**Problem to work on:**
What you return must match the entries exactly, except that the pictures are gone.

**Pixel coordinate grounding data:**
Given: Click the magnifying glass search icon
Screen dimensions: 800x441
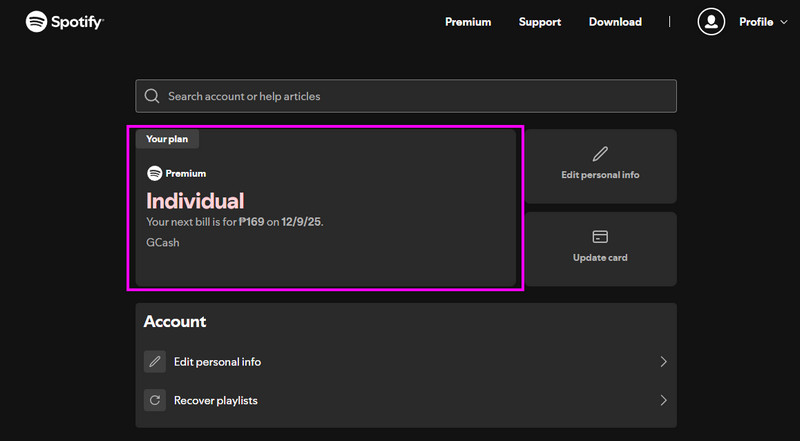Looking at the screenshot, I should 152,96.
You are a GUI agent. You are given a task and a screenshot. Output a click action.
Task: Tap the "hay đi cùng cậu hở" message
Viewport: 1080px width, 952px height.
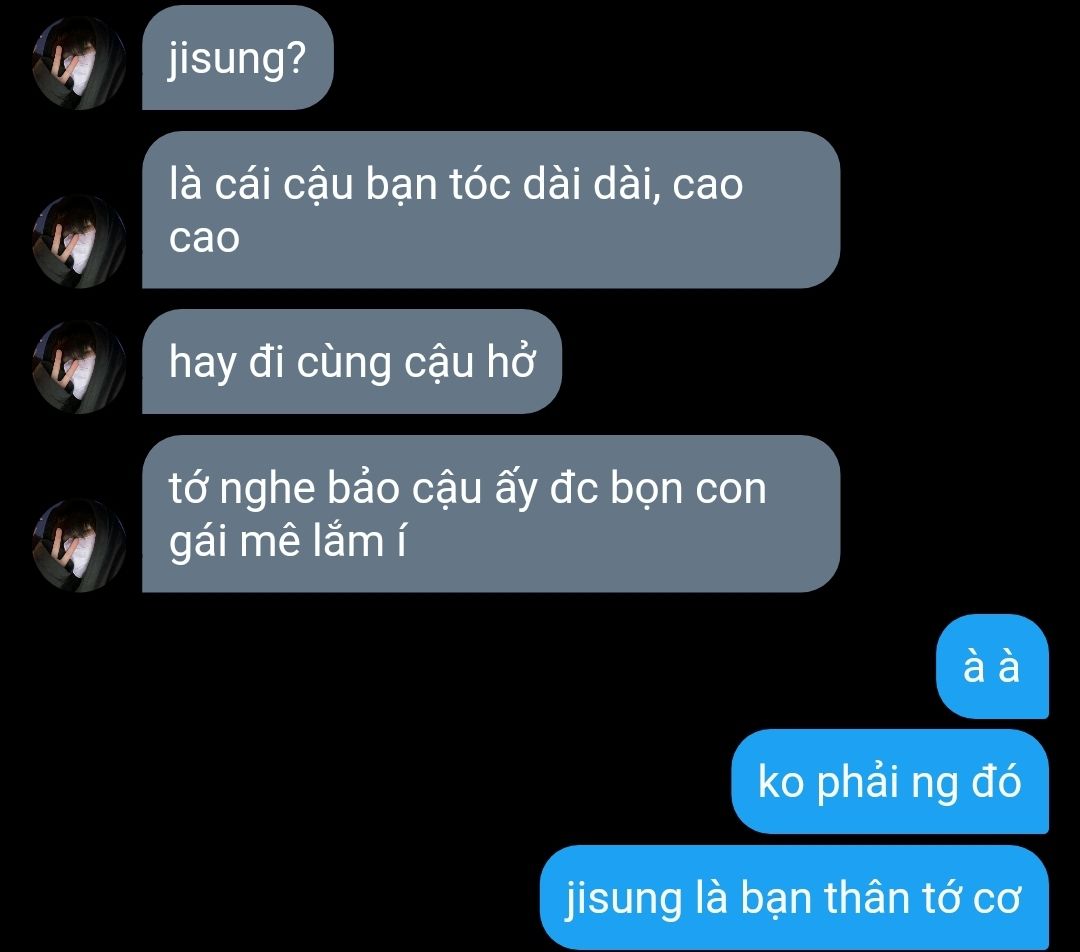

**Response to the task:**
Given: Click the magnifying glass search icon
Screen dimensions: 800x441
Looking at the screenshot, I should 152,96.
You are a GUI agent. You are given a task and a screenshot. Output a click action.
Task: Tap the "hay đi cùng cậu hở" message
Viewport: 1080px width, 952px height.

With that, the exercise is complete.